That’s how Centers for Medicare & Medicaid Services (CMS) Administrator Mehmet Oz announced the publication of the CMS Final Rule on the Adoption of Standards for Health Care Claims Attachments and Electronic Signatures. A CMS fact sheet called the rule “groundbreaking.”
The new guidance will likely not make many headlines, being narrow in its scope, but you have to give credit to CMS for making a rather wonky rule sound exciting.
The rule is meant to move providers and payers to electronic exchange of clinical data, in contrast to using snail mail and faxes. In this particular case, the rule’s goal is to push Health Insurance Portability and Accountability Act (HIPAA)-covered entities to use electronic means when a payer requests that clinical data be sent in relation to a submitted claim (and when a provider sends the data).
The rule is the latest in a series of new regulations over the years in which CMS has adopted electronic standards for HIPAA administrative transactions. You’re probably all familiar with the X12 837, the standard and the most widely used of the HIPAA standard transactions.
CMS has also adopted electronic standards for providers to check eligibility of members (270/271) and standards for the Electronic Funds Transfers (EFT-CCD+) and electronic remittance advice (835).
Like most previous HIPAA transactions, last week’s rule adopts an X12 standard, the 277, for payers to request clinical documentation related to a claim, and the 275 for providers to send that information. The rule also adopts a number of HL7 standards, like the Clinical Document Architecture (CDA), to provide a framework for the documentation.
The rule sets the compliance date for the move to these standards as May 2028.
What’s important here – and notable – is what the rule does not include.
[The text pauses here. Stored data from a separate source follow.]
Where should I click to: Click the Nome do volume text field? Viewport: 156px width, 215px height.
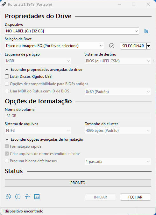coord(78,116)
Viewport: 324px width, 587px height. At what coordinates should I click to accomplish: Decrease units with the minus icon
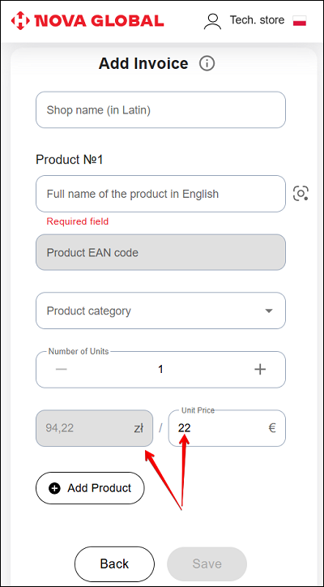tap(61, 370)
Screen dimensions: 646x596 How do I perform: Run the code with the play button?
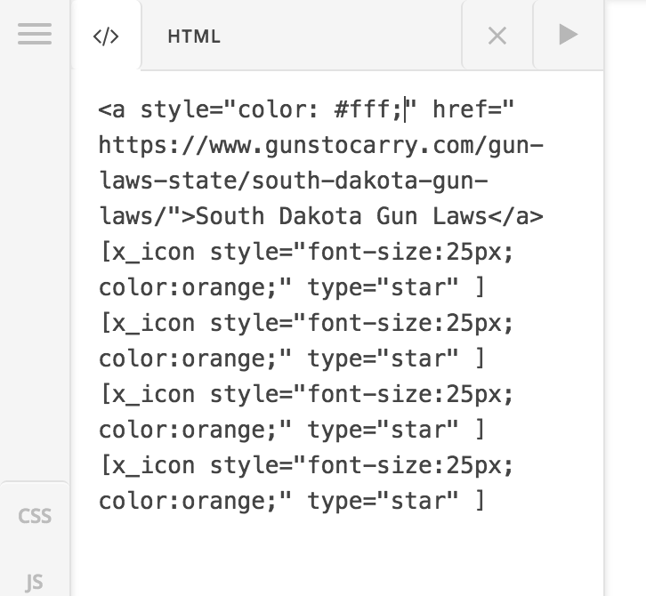[x=568, y=35]
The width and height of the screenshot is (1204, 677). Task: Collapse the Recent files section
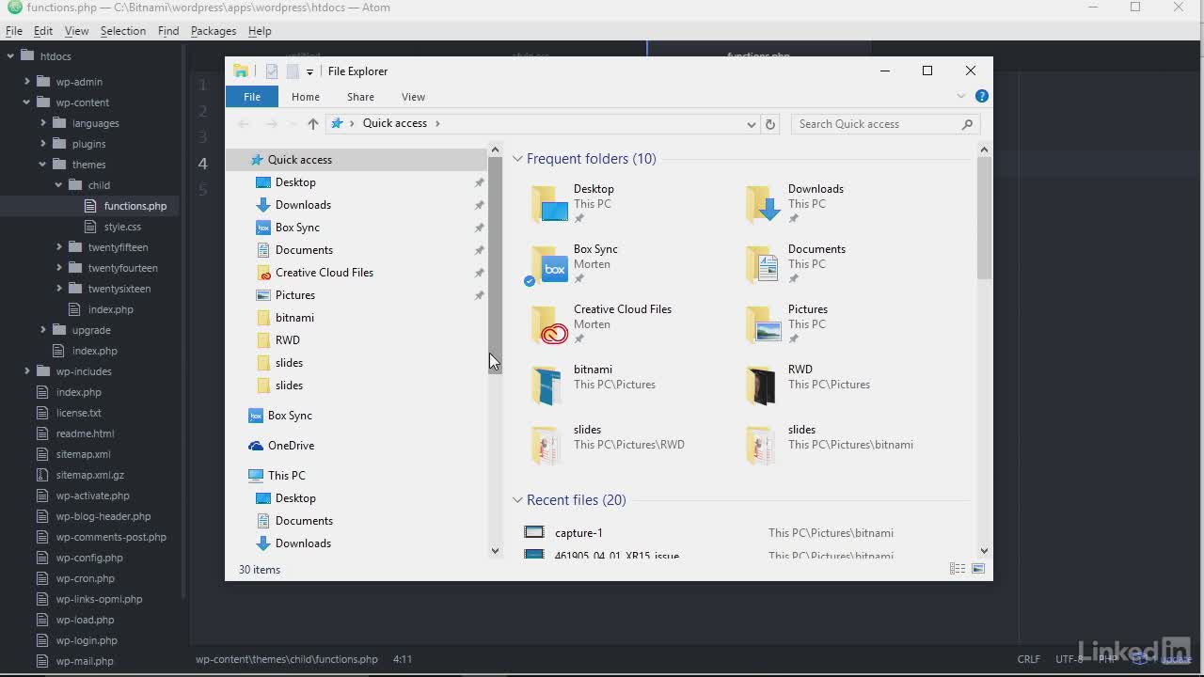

The rule does not include prior authorization in its scope and in fact, specifically excludes it.
The rule only applies to clinical attachments, solicited or unsolicited, by payers that are related to a specific claim. That is, distinct from a prior authorization request, the rule applies only to claims on healthcare items and services that have already been provided.
A bit of a word to the wise: I asked ChatGPT about the rule when it came out last week, specifically whether it included standards for prior authorization. It replied, emphatically, yes! ChatGPT said that prior authorization was one of three use cases that the rule adopted standards for.
To be clear, the rule does not include prior authorization. ChatGPT was likely looking at the proposed rule and the large amount of industry response and commentary on how the proposed rule included prior authorization.
Speaking of misinformation, at least one of the articles published in an industry trade report last week said that under this Final Rule, providers must send all claim attachments electronically by the compliance date in the rule, May 2028.
That is not accurate either (maybe the author asked ChatGPT.)
Like all other HIPAA standard transactions, and the regulations that adopt standards for them, providers are not required to conduct the transactions electronically. They can keep their paper and mail and faxes. However, if providers do decide to conduct the transactions electronically, they must use CMS’s adopted standards.
Health plans, on the other hand, have to be ready to conduct the HIPAA transactions electronically by their respective compliance dates. Health plans must be able to conduct any and all adopted HIPAA standard transactions electronically, should a provider request them.
To summarize, CMS adopted new standards last week to be used when a health plan electronically requests clinical documentation related to a claim, and when a provider sends that documentation back electronically. Plans have to be up to speed with the ability to do this by May 2028, should providers want to conduct that transaction electronically.
Providers: whenever you’re ready, after May 2028, health plans should have the ability to electronically request and receive clinical documentation related to a claim.
In the meantime, you might want to hold on to that fax machine for just a little longer.
Finally: trust, but confirm, what the robots tell you.